W ostatnich miesiącach dużo mówi się o zaprzestaniu korzystania z plastiku i walce z nadmierną produkcją odpadów. Między innymi z tego powodu władze Islandii, a konkretnie Ministerstwo Środowiska i Zasobów Naturalnych oraz Agencja Środowiska Islandii, zainicjowały akcję o nazwie "Turn the Tap On" (z ang. "Odkręć kran").
W oficjalnym komunikacie władze wyjaśniają, że chcą w ten sposób uświadomić turystom, że kupowanie wody butelkowanej w sklepach nie jest konieczne. Dlaczego? Bo w kranach jest dokładnie ta sama woda, co w sklepowych butelkach.

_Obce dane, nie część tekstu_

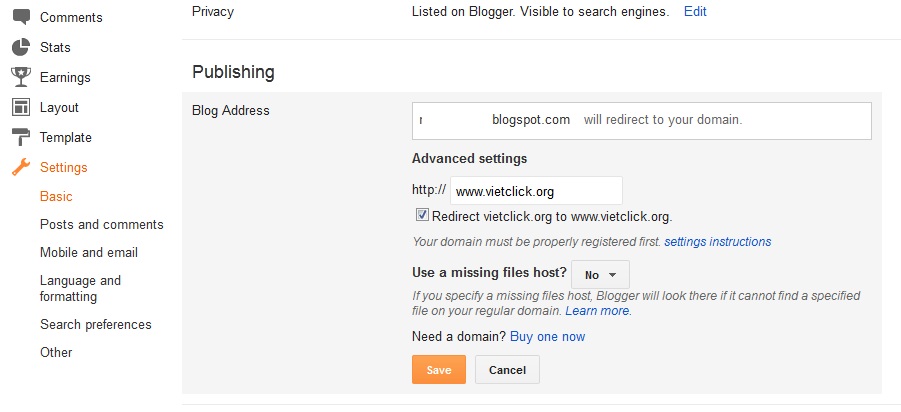Toggle Redirect vietclick.org checkbox
This screenshot has width=901, height=412.
(x=422, y=215)
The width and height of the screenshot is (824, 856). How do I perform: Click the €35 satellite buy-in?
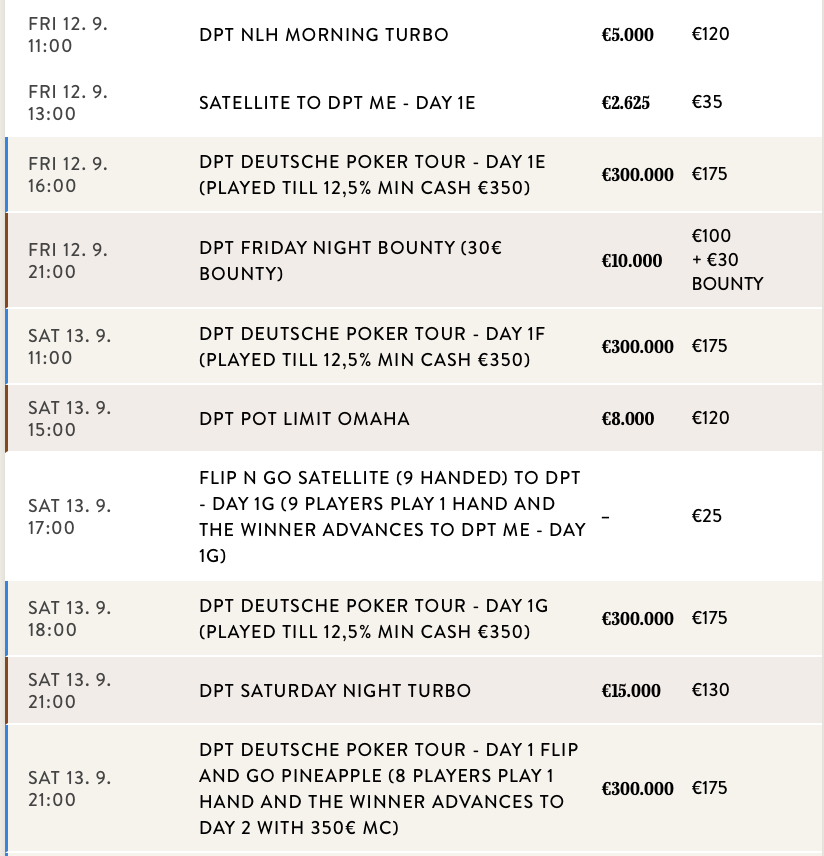706,102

Islandzkie media wyjaśniają, że można ją pić bez obaw, ponieważ jest wyjątkowo czysta. Według rankingu Environmental Performance Index Islandia zajmuje pierwsze miejsce na świecie pod względem jakości wodny pitnej i warunków sanitarnych.
Serwis The Reykjavik Grapevine podkreśla jednak, że nie jest to jedyny powód, dla którego kupowanie sklepowej wody nie ma sensu. Chodzi też o to, że jest ona bardzo droga. "Cena za wodę butelkowaną czasem może być wyższa niż cena benzyny" - przestrzegają.